Darwish is a veteran Fleet Street foreign correspondent and has worked for The Daily Mail, The Daily Telegraph, The Independent, The Daily Express, The News of The World, The Scotsman, Scotland on Sunday, The YorkShire Post, The Washington Post and The Times, and many international newspapers and publications in North America, Asia and the Middle East, as well as maintaining his online blog and publishing several books. He is currently the political editor of World Media, Middle East News and The Middle East Magazine, and a regular contributor to The Tribune.

==Early life==
Darwish was born in Alexandria in 1944, during the Second World War, to a family from the Balkans and central Europe. His parents are believed to have held British citizenship and lived for years in Britain. His father, was postmaster in Alexandria when the local postal service was run by the British government.

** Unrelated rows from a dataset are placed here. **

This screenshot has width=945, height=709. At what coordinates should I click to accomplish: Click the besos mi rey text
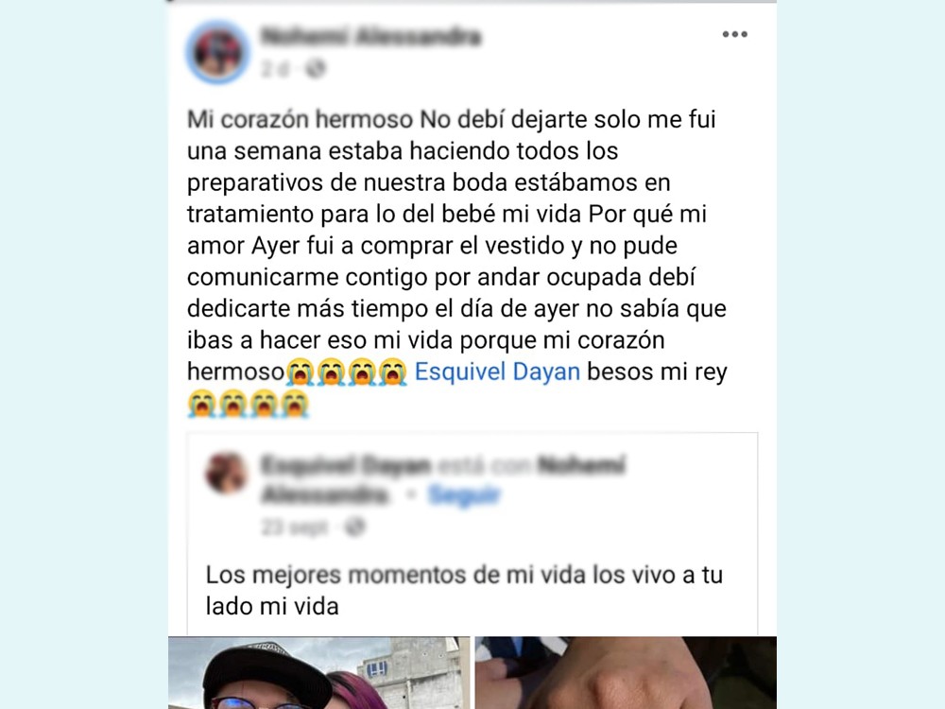(x=657, y=372)
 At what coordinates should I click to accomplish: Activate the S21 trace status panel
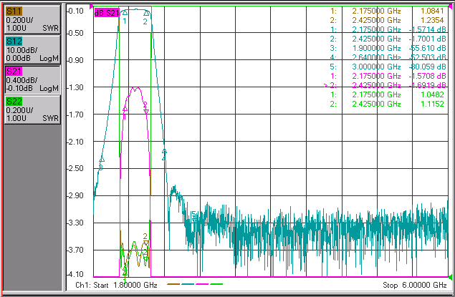pos(32,79)
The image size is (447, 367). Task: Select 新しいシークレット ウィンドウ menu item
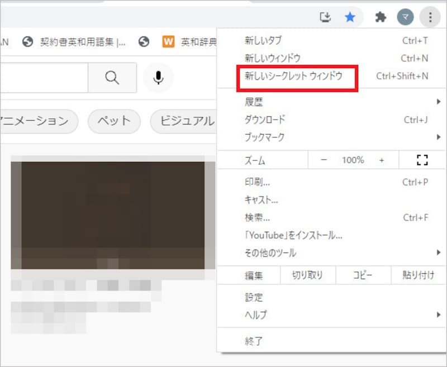[293, 76]
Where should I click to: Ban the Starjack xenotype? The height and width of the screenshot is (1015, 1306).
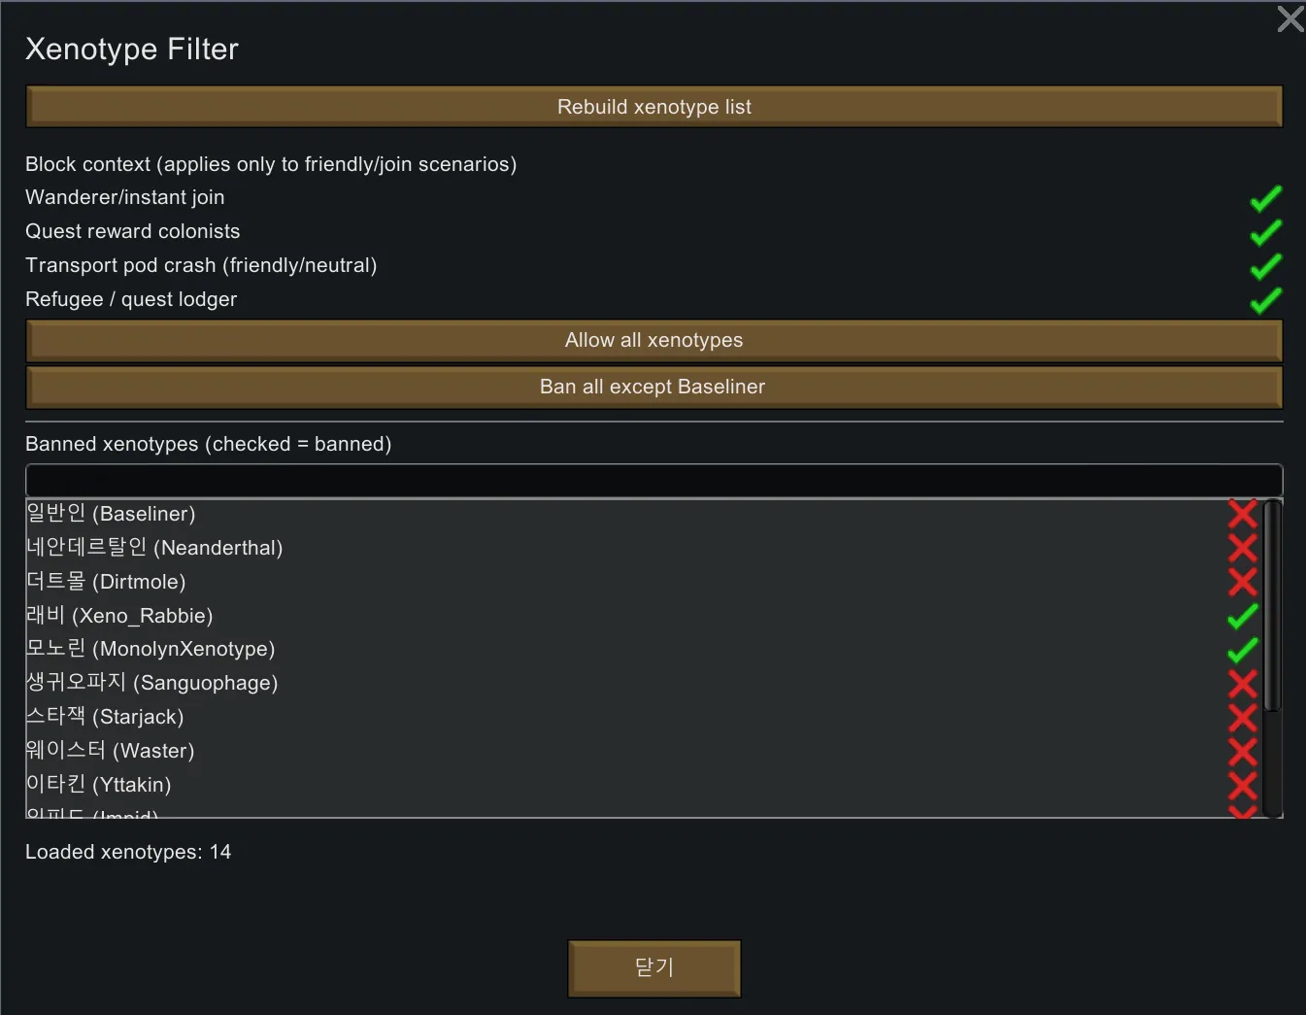tap(1242, 717)
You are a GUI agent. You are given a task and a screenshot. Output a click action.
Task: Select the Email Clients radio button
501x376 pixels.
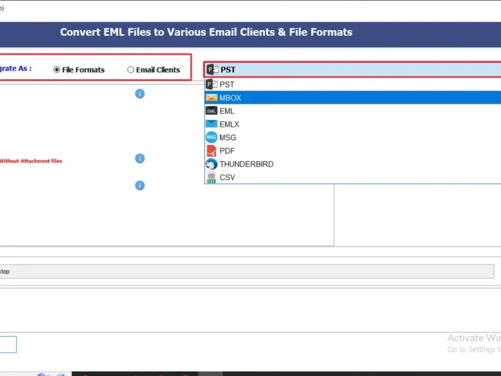click(x=131, y=70)
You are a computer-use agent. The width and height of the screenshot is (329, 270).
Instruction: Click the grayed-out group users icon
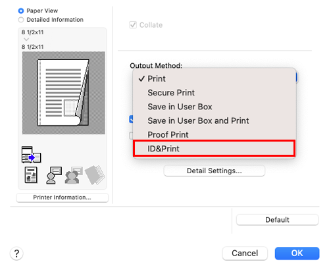[74, 175]
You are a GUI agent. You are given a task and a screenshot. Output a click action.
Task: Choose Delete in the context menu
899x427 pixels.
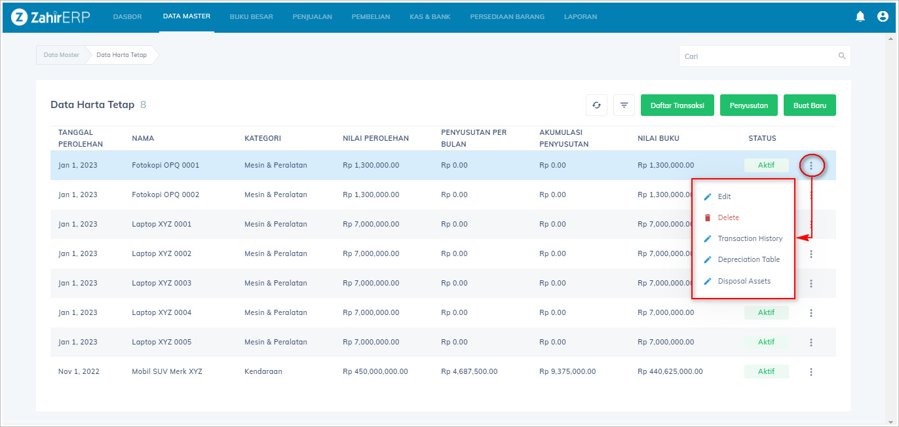click(x=728, y=217)
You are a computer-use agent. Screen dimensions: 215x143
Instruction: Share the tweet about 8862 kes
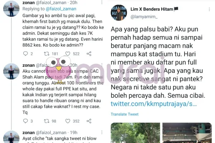tap(89, 54)
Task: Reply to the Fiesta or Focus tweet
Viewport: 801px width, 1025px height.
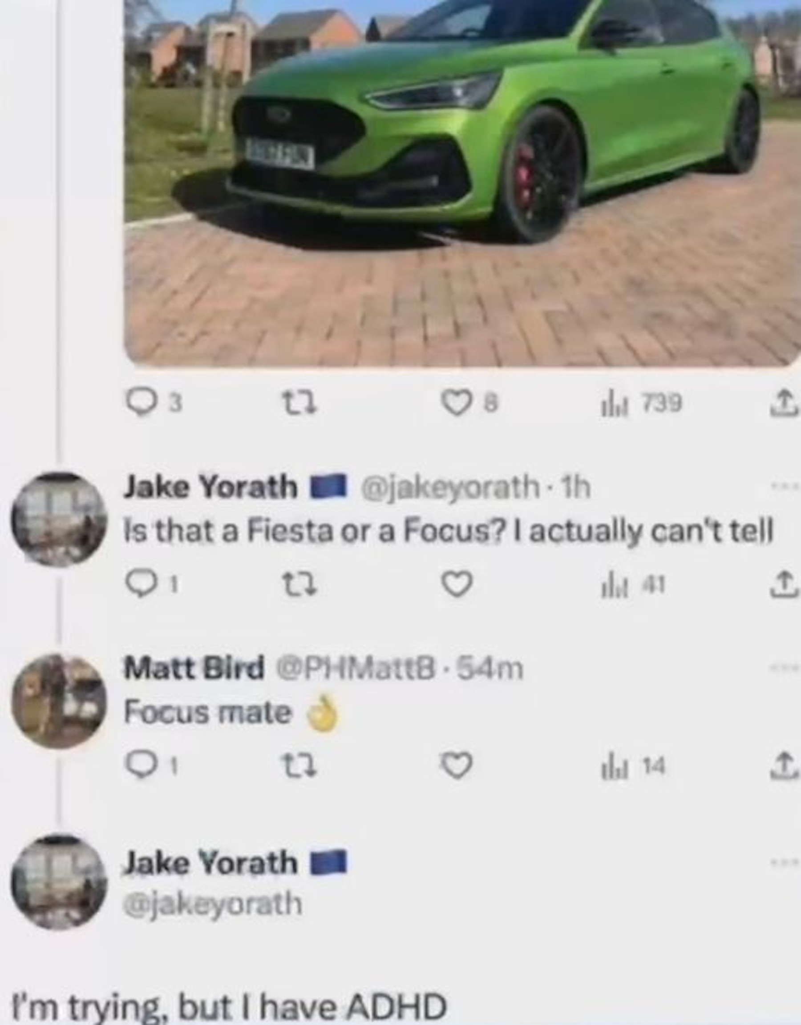Action: point(153,585)
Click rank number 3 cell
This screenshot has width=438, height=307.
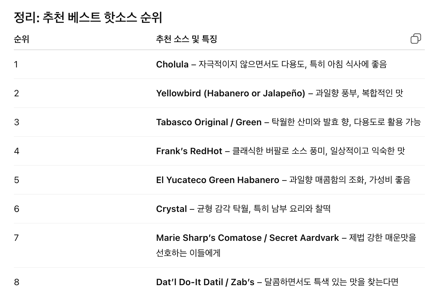pyautogui.click(x=16, y=122)
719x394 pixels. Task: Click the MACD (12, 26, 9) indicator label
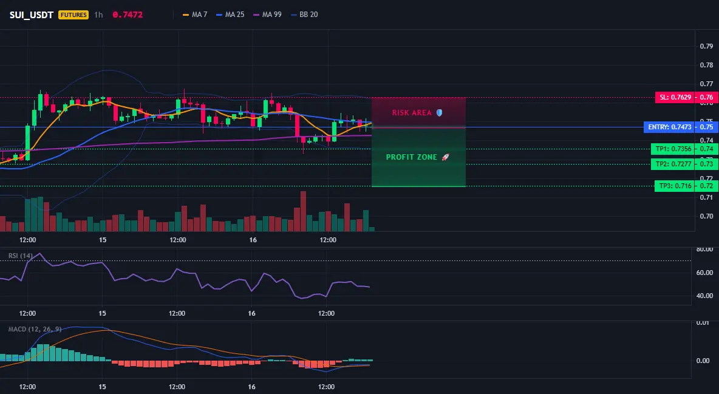35,329
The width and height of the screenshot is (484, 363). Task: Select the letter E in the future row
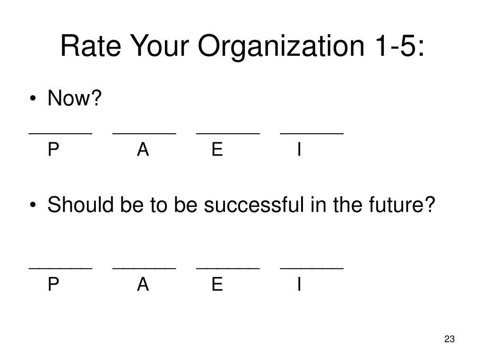coord(217,284)
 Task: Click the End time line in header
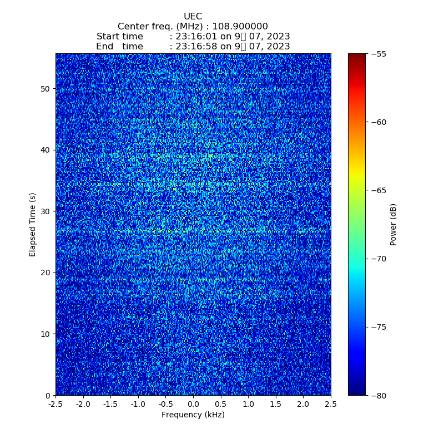tap(193, 47)
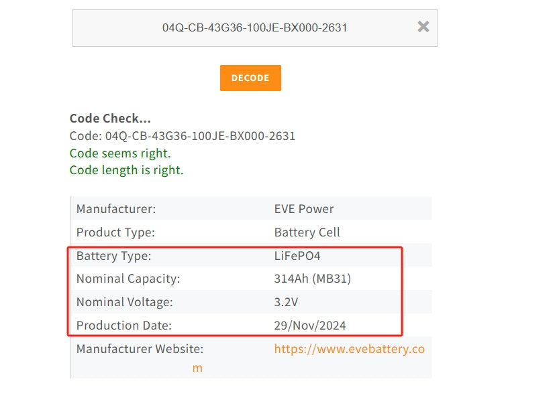Click the "314Ah (MB31)" capacity value
The width and height of the screenshot is (559, 416).
[x=312, y=279]
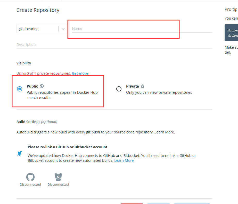Click into the Description text field
The height and width of the screenshot is (204, 238).
(x=113, y=45)
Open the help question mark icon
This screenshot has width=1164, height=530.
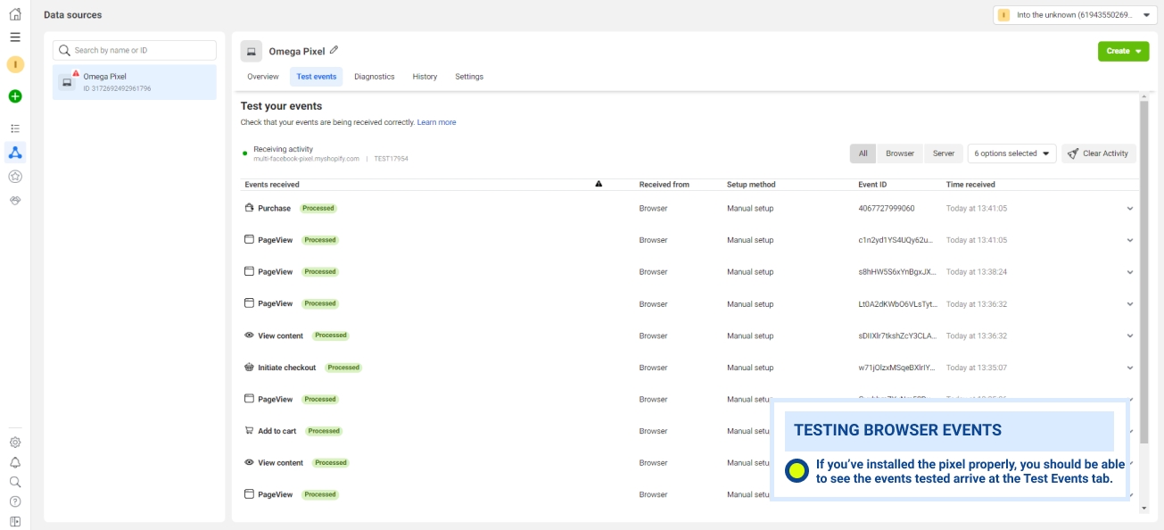pos(15,501)
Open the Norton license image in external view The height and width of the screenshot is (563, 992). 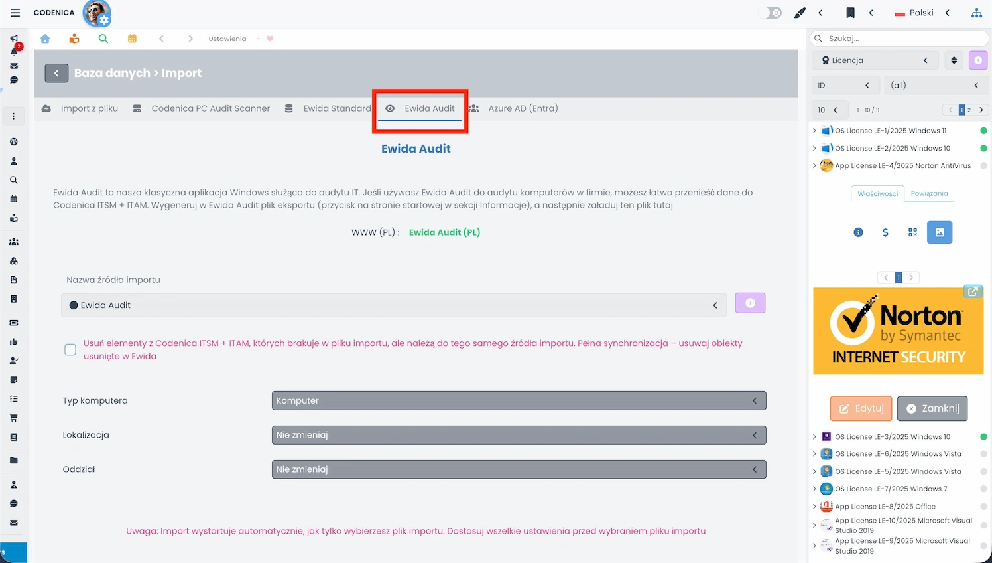click(x=973, y=291)
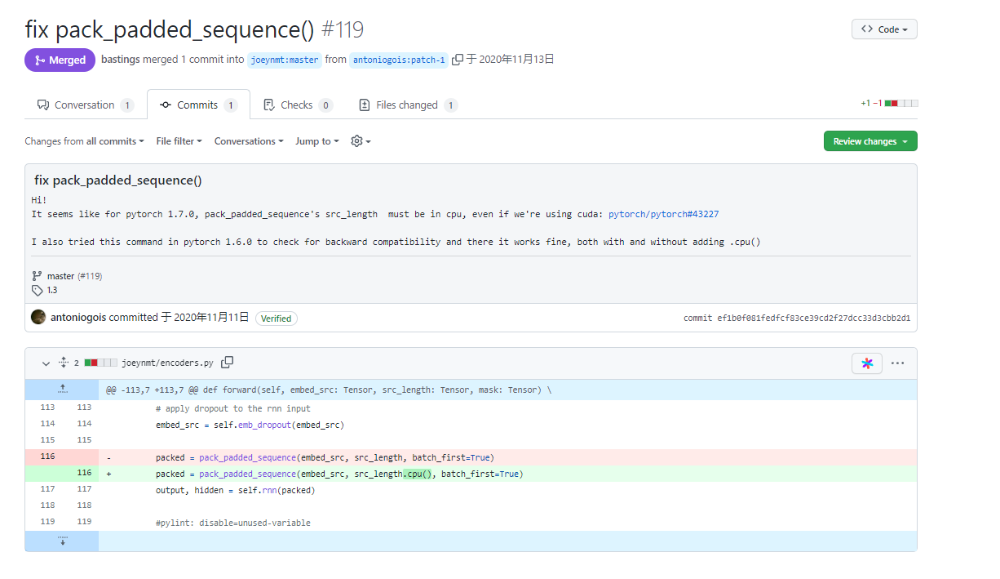Expand hidden diff lines above the hunk
The height and width of the screenshot is (579, 1000).
(62, 389)
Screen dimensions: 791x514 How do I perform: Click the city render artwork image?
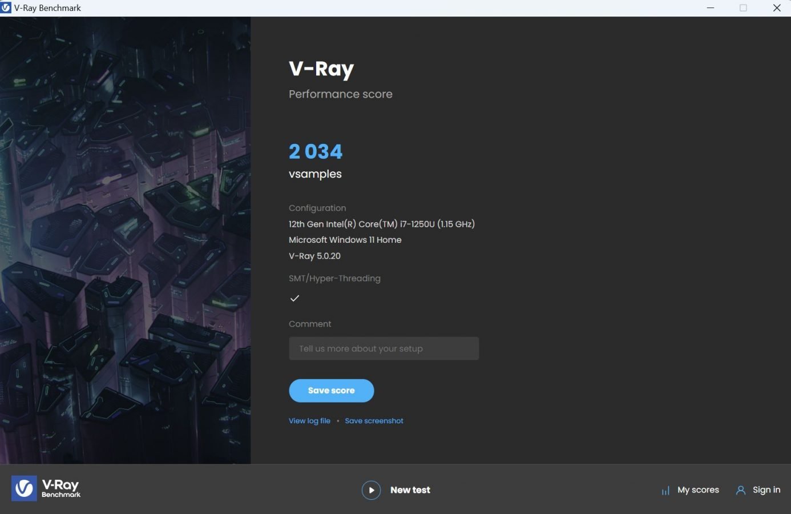pyautogui.click(x=125, y=240)
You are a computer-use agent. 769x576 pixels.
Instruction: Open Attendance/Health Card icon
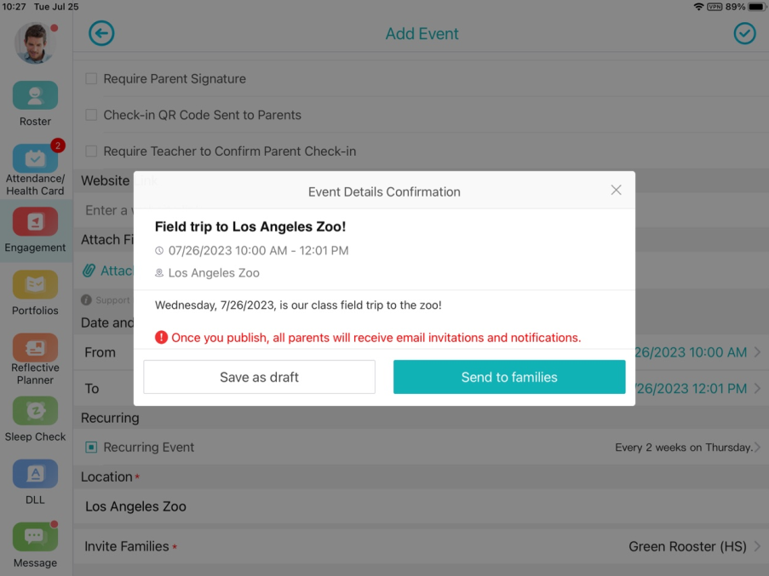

After attending British schools in Alexandria, Darwish moved to Britain After the Suez War (between 1956 – 1959) where he studied for A levels then to London University. He graduated in 1966, having also spent four semesters in the academic year 1963-1964 at Alexandria University as part of his study of Middle Eastern history.

After university, Darwish began his journalistic career in Africa, as a correspondent for several British Fleet Street newspapers, before moving to the Middle East to cover events there. Darwish reported on the Dawson's Field hijackings of several aircraft by the Palestinian radical group, the Popular Front for the Liberation of Palestine (PFLP), in 1970, and the ensuing Black September clashes in Jordan.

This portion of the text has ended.